After an illegal trip across the border to China, Ji’s father heard South Korean media for the first time and decided to defect. He went ahead to China to find a safe house for his wife and three children, but by the time his family arrived there, his hosts developed second thoughts about harboring escapees and kicked him out. "From that time on, I don't know where he is,” said Ji.

Alone without their husband and father, Ji’s mother and siblings were immediately captured by Chinese officials and handed over to North Korean police. But the North Koreans were so overwhelmed with would-be defectors that they let the family go with a warning.
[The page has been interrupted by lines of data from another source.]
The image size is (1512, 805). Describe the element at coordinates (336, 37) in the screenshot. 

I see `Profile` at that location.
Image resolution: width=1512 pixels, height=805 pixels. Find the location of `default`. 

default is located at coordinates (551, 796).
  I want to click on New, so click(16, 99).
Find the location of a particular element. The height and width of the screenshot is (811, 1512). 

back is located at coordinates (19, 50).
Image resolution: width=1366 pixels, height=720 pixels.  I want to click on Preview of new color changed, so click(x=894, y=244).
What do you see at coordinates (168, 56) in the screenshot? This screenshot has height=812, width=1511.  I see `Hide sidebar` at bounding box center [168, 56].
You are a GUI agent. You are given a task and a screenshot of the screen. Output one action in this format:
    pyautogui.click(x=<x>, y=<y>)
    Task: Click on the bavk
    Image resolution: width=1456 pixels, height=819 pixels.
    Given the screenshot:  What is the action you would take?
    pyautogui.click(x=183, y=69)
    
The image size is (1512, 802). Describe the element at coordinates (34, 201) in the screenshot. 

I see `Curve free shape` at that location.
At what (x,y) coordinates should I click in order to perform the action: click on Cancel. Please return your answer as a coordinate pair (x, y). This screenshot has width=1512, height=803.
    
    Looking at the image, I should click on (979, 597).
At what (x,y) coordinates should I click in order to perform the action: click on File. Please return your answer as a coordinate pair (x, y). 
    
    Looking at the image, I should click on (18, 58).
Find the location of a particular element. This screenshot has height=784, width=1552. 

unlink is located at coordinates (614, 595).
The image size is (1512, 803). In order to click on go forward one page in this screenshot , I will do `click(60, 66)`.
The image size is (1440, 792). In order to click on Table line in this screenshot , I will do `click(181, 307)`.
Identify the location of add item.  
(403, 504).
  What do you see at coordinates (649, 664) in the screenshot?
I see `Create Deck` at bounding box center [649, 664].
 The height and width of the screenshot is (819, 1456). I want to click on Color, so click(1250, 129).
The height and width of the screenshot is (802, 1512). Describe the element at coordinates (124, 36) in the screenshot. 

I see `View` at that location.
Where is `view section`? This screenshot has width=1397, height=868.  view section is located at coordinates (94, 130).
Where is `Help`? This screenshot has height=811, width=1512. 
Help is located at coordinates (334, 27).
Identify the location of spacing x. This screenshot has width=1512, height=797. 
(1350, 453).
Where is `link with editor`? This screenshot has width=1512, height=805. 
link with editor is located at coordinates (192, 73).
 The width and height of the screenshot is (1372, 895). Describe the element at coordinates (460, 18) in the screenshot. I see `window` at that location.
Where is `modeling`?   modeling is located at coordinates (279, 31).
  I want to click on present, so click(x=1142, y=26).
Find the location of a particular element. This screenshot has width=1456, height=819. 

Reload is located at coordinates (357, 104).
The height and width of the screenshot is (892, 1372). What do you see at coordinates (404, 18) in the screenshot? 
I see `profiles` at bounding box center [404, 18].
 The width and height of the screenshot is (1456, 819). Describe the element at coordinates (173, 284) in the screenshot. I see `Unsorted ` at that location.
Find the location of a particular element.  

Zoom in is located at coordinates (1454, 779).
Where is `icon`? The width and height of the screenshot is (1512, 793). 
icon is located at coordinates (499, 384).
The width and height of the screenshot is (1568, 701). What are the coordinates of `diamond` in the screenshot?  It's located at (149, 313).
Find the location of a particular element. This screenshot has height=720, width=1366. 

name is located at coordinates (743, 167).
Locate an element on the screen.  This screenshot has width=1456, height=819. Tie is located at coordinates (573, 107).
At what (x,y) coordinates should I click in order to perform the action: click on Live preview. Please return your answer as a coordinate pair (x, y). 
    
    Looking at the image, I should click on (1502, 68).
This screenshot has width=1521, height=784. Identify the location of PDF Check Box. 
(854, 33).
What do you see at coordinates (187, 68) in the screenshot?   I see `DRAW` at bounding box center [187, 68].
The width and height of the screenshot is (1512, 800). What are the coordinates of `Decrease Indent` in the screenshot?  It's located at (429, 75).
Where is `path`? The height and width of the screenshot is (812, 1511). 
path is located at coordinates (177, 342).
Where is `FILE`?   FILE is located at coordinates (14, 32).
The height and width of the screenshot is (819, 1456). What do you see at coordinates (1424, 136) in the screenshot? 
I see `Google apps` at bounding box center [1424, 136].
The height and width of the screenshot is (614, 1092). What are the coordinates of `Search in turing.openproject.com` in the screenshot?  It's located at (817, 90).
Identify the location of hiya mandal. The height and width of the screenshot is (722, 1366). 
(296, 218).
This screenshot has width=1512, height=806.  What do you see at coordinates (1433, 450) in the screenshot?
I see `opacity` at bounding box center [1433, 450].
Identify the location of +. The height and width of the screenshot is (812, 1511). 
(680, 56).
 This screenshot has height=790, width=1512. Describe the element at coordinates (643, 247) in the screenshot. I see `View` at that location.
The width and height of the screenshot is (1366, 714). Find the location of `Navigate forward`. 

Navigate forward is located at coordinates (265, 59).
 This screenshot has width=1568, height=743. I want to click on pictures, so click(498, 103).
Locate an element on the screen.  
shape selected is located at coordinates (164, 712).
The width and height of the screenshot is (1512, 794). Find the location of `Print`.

Just two months later, the females of the Ji family again crossed into China. This time, they were intercepted by Chinese slavers, who captured them with the intent of selling them into sexual bondage.

“[H]uman trafficking is not just like being sold and forced to live with someone," Ji said. “[The slavers] were afraid that we would run away, so we were constantly watched. We lived in fear.”
Ji was sold to a young Chinese man, but before she could be handed over, the Chinese police found her and deported her back to North Korea.

For her second offense, she was sent to the infamous Jeungsan Reeducation Center, a prison so brutal that only one out of of every 10 inmates made it out alive. She remained there for a year, eating frogs and grasshoppers and lining her threadbare clothing with plastic bags just to survive.

As soon as she was released, Ji fled again to China, once again being caught by slave traders.

"I was sold to an old man this time," Ji told the Telegraph. "He was nice to me, but he had huge debts, so I had to work on his farm to pay off his debts."

In 2002, Ji was discovered by Chinese authorities and again deported back to North Korea. Soon after she arrived, the prison authorities discovered she was pregnant by her former owner.

“They carried out a forced abortion, without anesthetic,” Ji said. “I was bleeding heavily for a long time. I was fortunate that one of the guards took pity on me and convinced his senior officer to release me.”

Despite her injuries, Ji wasted no time in resuming her escape efforts, crossing back into China, where she lived as a fugitive for five years before finally making it to Seoul in 2007. Now, she is studying political science at Chonnam National University, and has authored a book about her arduous escape, 244 Miles In Search of Freedom.

It's a good thing no one wants to build pipelines:

Seven rail cars were on fire in northern Ontario after a train carrying crude oil derailed late on Saturday night, Canadian National Railway said on Sunday.

No, I don't think so:

The bondage and sadomasochism film Fifty Shades of Grey has earned more money on its opening weekend than any film released in the month of February, breaking a record set by The Passion of the Christ, studio executives said on Monday. ...

Initial reports showed Fifty Shades making $81 million, short of the $84 million Mel Gibson's Christian epic earned in 2004. However, studio executives released revised estimates on Monday, saying the film actually made $85 million from the 3,646 theaters that screened the movie Friday through Sunday.

Yes, about that:

Opening Weekend: $83,848,082  
(#1 rank, 3,043 theaters, $27,554 average)

Not so for the film only a self-loathing delusional fatty might watch.

And now, pancakes for Mardi Gras. Enjoy because for the next forty days, nothing.